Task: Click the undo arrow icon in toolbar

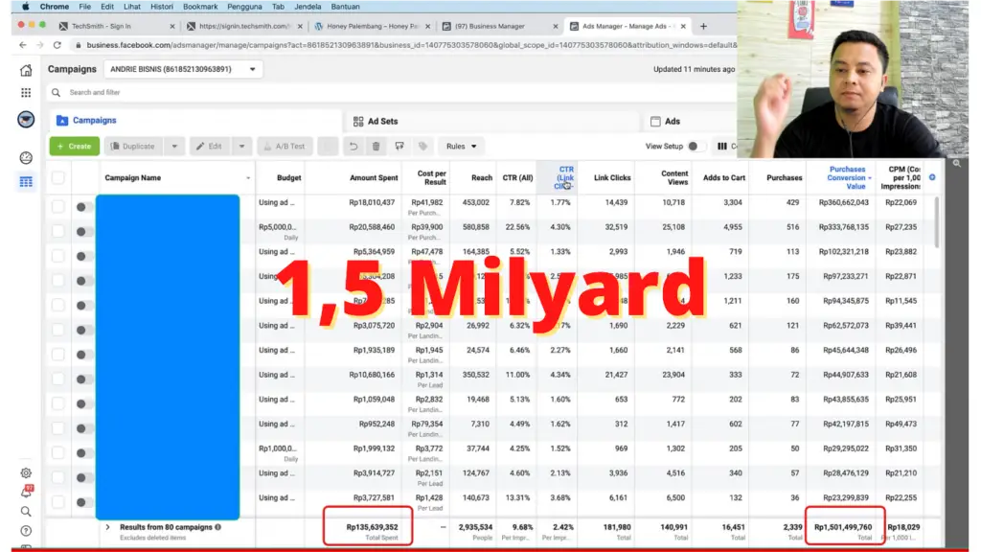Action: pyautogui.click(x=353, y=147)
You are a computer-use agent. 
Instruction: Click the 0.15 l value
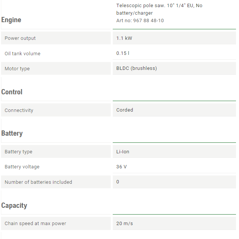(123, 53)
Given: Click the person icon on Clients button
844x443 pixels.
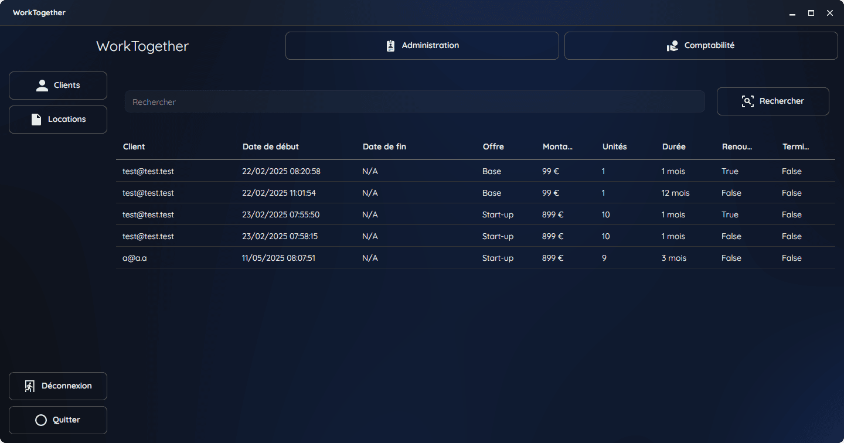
---
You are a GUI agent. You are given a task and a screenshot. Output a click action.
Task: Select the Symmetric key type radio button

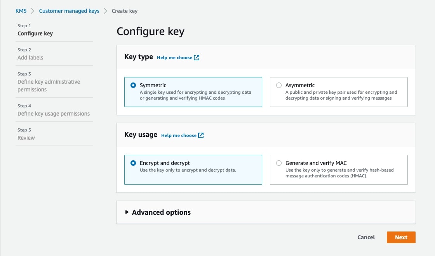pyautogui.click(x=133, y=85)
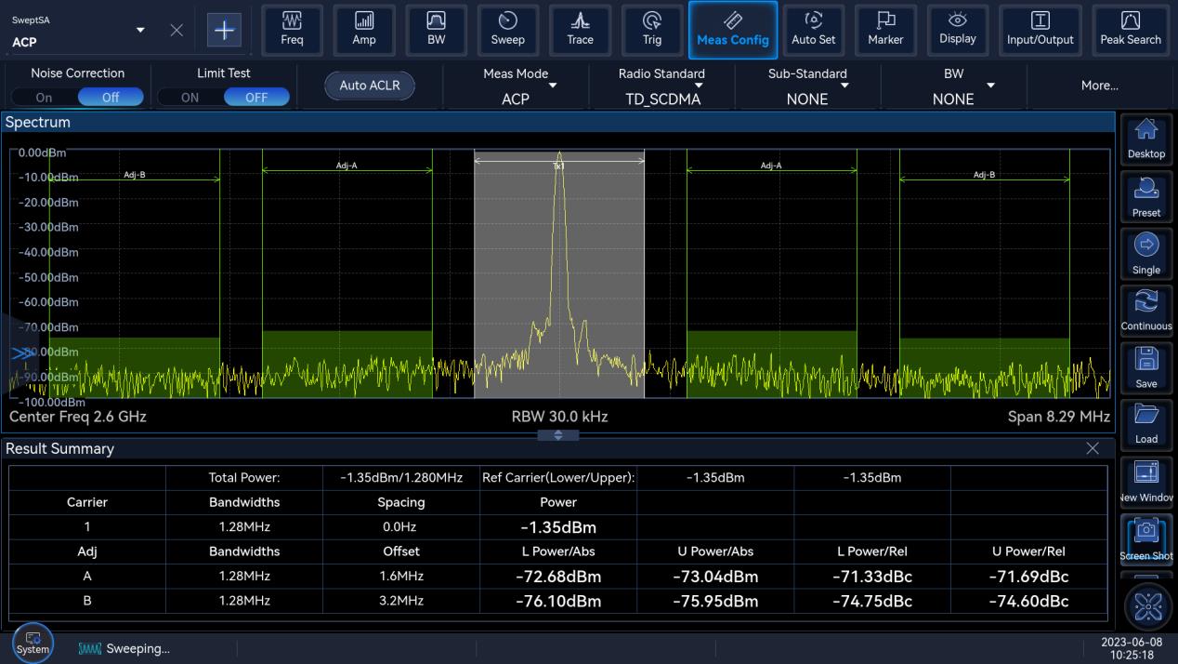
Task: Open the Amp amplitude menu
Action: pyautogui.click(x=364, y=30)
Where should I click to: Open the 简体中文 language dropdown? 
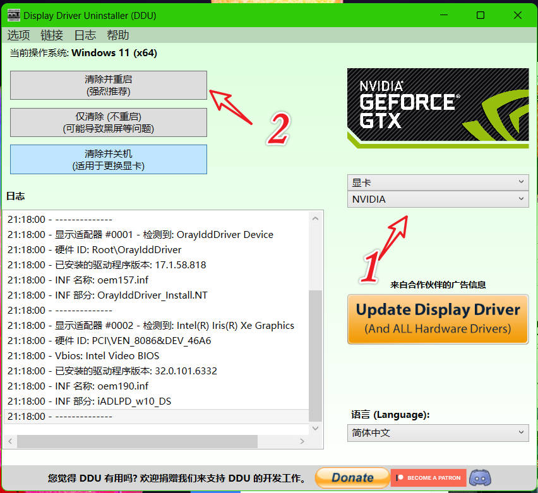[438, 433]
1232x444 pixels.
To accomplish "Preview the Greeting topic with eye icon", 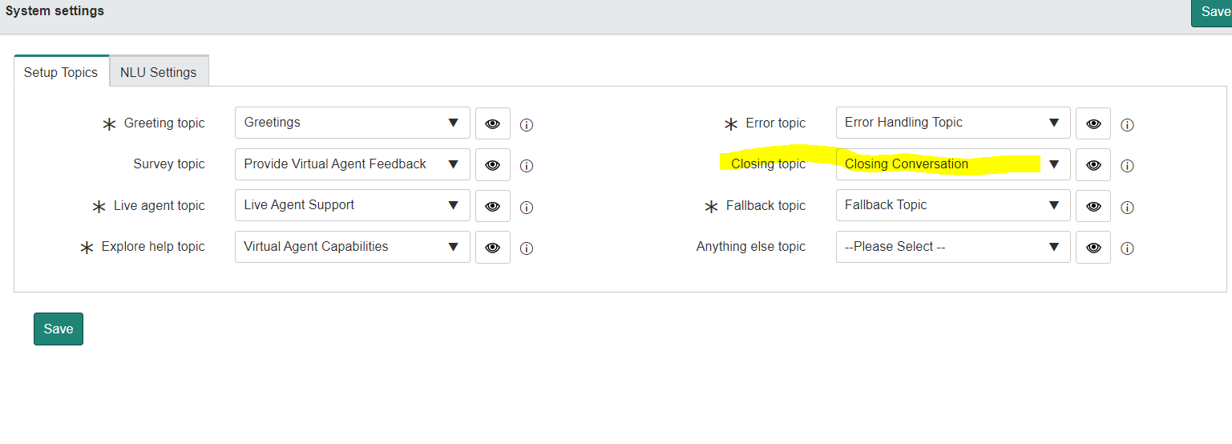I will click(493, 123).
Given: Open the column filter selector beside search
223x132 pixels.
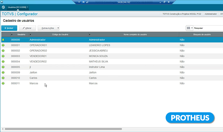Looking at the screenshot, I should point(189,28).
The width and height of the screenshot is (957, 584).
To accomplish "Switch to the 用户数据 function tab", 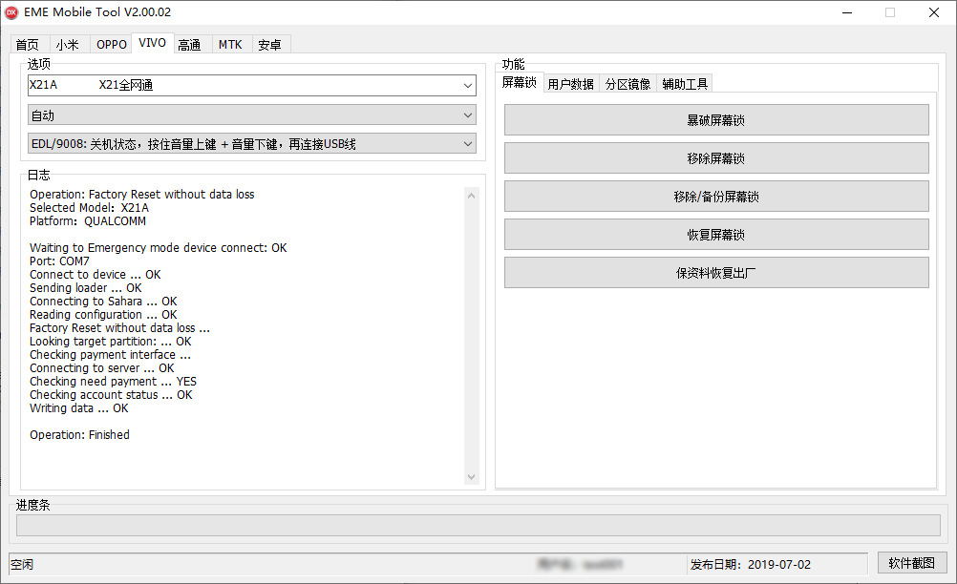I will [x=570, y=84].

- _What you have to do_: Every line above with the string "agent" in it needs to be copied.

- _Completed exercise_:
You are a computer-use agent. 
You are a GUI agent. You are given a task and a screenshot. Output a click action.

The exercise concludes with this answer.